Last night I saw Black Panther: Wakanda Forever (review here) down at my local theater and throughout the second half of the movie there was some drunk guy a few rows ahead of me would not stop talking. He wasn’t necessarily loud enough to be disrupting the entire theater but definitely enough that I could still hear him from two rows back. I wouldn’t say that it ruined anything for me, definitely annoying, but it was nothing I couldn’t deal with. Now I’ve never been one to tell others to shut up in a theater. I also haven’t been in a ton of scenarios where it was called for.

Between the price of going to a theater and the rise of streaming services and other ways people entertain themselves, generally speaking I’ve found that most people at a movie theater want to be there, thus they’re more likely to oblige by the basic rules: put your phone on silent, stick to your assigned seat (if you have one), and most importantly, no talking. Obviously larger properties like Marvel, DC, Star Wars, etc. tend to bring out more of the dummies that still don’t know how to act in a theater. Now if it’s a kid talking, you tolerate the first few times but if you’re a parent you need to lock that down by the time act II rolls around.

The closest I ever came to actually saying something to someone was when I saw The Nice Guys in theaters and 30 seconds into the movie the guy sitting next to me genuinely blurted out “Oh my god! What is happening? I’m so lost!” 30 seconds into the god damn movie as if any of us had different information than what he had. I gave him a glare and he didn’t say anything for the rest of the film, which is one of the most underrated comedies of the last decade but I digress. Part of going to the movies as often as I do requires the acknowledgement that people suck and not every experience will be 100% ideal.

Back to last night. Again, I’m two rows behind this guy. There’s plenty of other people around this guy that would have a much easier time defusing the situation. Here’s a few ways that this could play out:

Tell The Guy to Shut Up

Pros: It could work! Some people just lack the self awareness to know that they’re disrupting others until they’re publicly shamed for it. Plus it’s possible the people in your row give you nods of approval which makes you the hero of the story.

Cons: This could be a disaster. There’s no guarantee the guy listens and even worse, it could start a confrontation. Maybe he gets even louder and maybe he starts yelling back so now you’re the cow that kicked over the lantern and before you know it Chicago is on fire. Plus, in my scenario you need to be loud enough to make yourself heard but not enough that you become the dick.

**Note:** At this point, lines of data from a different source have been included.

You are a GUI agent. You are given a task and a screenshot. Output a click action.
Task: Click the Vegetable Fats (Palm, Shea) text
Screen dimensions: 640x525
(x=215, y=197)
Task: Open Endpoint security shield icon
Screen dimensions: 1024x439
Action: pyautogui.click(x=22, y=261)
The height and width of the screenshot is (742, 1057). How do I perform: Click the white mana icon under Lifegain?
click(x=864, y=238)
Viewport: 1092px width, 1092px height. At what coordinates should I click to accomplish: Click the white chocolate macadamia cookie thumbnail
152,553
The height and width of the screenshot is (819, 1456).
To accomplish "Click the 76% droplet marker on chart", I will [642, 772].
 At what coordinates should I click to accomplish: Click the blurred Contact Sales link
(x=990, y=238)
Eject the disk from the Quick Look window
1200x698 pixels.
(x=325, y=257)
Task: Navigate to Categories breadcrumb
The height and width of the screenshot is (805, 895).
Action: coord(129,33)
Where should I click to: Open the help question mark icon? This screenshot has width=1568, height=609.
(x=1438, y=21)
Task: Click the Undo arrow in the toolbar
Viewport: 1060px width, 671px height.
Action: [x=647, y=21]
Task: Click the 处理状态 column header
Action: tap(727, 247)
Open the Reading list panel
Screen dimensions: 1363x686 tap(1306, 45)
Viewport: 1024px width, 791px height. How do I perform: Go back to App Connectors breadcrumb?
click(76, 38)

Leave Your Seat And Tell The Guy To Shut Up

Pros: Now you don’t have to raise your voice and risk disturbing the entire theater. Having a one-on-one convo with the guy could lead to a more peaceful resolution. I know if the roles were reversed and someone told me I was being to loud in a theater I would probably begin to evaporate of embarrassment.

Cons: You have to REALLY be annoyed in order to do this to someone. Especially in my scenario, there’s an entire row of people that could have just leaned over and told the guy to shut up. If I were to have done this, it would have been obvious what I was doing the second I left my seat. Seeing someone leave their seat and directly confront another patron is much more distracting than just letting out a big ol’ “Shut up!” from the comfort of your seat. Not to mention, if it doesn’t work that is a long walk back to your seat. God forbid you have to tip-toe your way around the others in your row.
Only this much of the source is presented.